Dr. Daniel Jiang
Research Scientist – Facebook
Assistant Professor, IE, University of Pittsburgh
Friday, February 28, 2020–2:30-3:30 pm
Tickle Building 410
Abstract: In this talk, we discuss how sampled versions of the information relaxation bound can be incorporated into approximate dynamic programming techniques. We start in a finite-horizon setting and discuss an improvement to Monte Carlo tree search, where information relaxation bounds are used to guide the tree expansion process to produce decision trees that are deeper rather than wider, in effect concentrating computation toward more useful parts of the state space. We then discuss follow-up work, where sample-based information relaxation is used in an infinite-horizon setting to provide stochastic upper and lower bounds that can increase the effectiveness of Q-learning. Empirical performance of both techniques are illustrated on problems related to ride- and car-sharing services. Separately, we will also briefly introduce and discuss the software package BoTorch, which enables differential, Monte Carlo-based Bayesian optimization.

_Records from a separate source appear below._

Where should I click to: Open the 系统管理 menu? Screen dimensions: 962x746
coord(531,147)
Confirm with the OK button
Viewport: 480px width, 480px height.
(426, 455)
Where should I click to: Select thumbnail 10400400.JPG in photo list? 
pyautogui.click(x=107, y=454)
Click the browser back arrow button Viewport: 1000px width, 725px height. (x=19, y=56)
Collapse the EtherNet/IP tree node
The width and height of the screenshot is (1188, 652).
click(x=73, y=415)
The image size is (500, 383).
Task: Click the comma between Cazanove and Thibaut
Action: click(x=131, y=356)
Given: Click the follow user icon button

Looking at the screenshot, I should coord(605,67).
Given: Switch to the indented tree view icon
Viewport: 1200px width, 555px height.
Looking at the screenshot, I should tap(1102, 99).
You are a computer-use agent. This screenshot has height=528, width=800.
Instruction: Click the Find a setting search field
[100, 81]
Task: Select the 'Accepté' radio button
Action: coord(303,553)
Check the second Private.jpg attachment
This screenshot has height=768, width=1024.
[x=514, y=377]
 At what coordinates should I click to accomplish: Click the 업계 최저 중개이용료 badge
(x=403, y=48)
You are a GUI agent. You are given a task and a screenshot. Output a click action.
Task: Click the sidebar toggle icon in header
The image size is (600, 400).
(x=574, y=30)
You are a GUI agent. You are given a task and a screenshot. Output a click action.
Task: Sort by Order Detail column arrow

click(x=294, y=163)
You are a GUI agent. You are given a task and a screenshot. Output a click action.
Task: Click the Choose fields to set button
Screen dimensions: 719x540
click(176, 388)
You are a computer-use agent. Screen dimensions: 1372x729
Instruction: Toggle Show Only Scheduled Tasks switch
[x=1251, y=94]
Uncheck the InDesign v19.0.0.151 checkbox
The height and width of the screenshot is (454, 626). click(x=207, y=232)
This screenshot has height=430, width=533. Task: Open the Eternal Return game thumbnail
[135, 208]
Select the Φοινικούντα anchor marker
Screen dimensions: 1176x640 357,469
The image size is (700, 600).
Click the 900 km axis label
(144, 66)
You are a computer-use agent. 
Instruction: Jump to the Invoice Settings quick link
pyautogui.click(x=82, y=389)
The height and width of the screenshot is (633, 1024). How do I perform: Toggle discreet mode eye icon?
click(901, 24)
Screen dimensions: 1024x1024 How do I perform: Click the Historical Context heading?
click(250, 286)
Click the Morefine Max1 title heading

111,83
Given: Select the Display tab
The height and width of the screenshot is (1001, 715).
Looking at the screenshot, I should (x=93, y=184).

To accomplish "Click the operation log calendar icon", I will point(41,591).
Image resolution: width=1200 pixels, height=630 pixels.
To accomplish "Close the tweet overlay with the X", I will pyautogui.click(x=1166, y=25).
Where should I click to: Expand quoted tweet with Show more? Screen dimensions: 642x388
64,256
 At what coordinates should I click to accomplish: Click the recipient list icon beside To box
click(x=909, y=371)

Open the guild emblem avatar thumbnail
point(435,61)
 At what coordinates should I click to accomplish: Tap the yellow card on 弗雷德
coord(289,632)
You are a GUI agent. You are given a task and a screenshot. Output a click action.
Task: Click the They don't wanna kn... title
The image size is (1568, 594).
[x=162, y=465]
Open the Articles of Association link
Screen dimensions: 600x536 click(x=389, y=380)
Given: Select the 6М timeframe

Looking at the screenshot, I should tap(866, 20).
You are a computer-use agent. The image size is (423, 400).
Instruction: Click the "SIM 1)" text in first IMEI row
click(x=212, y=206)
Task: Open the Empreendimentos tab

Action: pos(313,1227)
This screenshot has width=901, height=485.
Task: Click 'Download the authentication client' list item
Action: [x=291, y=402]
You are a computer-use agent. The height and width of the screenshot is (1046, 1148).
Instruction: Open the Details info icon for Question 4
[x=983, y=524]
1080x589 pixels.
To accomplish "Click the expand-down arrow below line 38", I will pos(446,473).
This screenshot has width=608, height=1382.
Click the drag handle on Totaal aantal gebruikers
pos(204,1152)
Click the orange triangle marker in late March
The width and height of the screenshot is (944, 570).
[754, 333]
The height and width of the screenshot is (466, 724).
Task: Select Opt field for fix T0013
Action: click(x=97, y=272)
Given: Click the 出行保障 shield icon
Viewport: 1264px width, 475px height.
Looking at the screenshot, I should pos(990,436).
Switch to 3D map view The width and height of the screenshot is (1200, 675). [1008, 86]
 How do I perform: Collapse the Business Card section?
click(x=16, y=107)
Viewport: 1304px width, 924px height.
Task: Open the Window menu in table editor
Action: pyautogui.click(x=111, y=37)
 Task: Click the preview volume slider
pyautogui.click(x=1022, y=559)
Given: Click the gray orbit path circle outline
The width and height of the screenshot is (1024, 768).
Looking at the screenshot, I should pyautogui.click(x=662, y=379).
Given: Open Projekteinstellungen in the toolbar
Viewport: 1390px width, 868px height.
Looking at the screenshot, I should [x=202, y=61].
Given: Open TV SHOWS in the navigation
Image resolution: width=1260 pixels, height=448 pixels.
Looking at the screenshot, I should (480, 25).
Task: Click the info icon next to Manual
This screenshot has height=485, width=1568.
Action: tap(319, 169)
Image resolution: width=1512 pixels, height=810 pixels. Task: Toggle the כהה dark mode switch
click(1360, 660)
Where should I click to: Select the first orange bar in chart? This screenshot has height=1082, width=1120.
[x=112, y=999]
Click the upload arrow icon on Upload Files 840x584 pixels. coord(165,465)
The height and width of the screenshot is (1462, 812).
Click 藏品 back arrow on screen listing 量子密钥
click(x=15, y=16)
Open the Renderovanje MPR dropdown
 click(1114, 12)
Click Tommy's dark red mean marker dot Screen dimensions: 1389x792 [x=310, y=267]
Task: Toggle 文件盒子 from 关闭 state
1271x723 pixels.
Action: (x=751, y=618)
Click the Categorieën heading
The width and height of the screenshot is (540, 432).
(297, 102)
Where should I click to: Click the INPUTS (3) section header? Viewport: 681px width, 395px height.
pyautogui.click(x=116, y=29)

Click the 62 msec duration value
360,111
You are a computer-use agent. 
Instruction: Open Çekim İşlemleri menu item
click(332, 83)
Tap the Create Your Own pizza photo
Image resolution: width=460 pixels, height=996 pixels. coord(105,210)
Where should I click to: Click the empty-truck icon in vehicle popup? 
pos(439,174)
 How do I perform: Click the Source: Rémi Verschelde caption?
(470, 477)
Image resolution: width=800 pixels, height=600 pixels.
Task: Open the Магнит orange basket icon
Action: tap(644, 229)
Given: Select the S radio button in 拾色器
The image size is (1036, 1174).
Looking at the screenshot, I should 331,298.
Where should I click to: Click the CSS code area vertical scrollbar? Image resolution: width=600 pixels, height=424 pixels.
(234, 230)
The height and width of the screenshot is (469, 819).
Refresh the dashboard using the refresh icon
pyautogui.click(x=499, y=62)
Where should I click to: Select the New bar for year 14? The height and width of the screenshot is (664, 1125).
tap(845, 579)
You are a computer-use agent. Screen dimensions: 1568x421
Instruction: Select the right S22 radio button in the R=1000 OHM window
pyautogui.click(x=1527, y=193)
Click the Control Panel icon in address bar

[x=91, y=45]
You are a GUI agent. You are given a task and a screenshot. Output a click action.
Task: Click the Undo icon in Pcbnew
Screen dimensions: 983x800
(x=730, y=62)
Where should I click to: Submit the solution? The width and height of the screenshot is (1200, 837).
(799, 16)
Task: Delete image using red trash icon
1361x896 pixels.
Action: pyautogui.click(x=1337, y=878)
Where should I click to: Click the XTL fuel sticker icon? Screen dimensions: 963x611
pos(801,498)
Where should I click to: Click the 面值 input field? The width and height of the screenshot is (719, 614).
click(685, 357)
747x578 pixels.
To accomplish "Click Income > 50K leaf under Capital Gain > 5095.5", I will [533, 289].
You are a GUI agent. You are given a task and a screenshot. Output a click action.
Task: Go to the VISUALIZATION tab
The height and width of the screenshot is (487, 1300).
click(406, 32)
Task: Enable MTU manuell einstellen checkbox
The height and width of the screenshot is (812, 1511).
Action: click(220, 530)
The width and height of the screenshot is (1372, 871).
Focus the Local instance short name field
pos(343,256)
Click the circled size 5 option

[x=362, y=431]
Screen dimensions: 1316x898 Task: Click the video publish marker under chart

Bio: Daniel Jiang is a research scientist at Facebook and is also affiliated as an Assistant Professor in the Department of Industrial Engineering at the University of Pittsburgh, where he is currently on leave. Daniel’s research interests are in the area of approximate dynamic programming, reinforcement learning, and Bayesian optimization, with applications in the energy, the sharing economy, and public health. He received his PhD in Operations Research and Financial Engineering from Princeton University.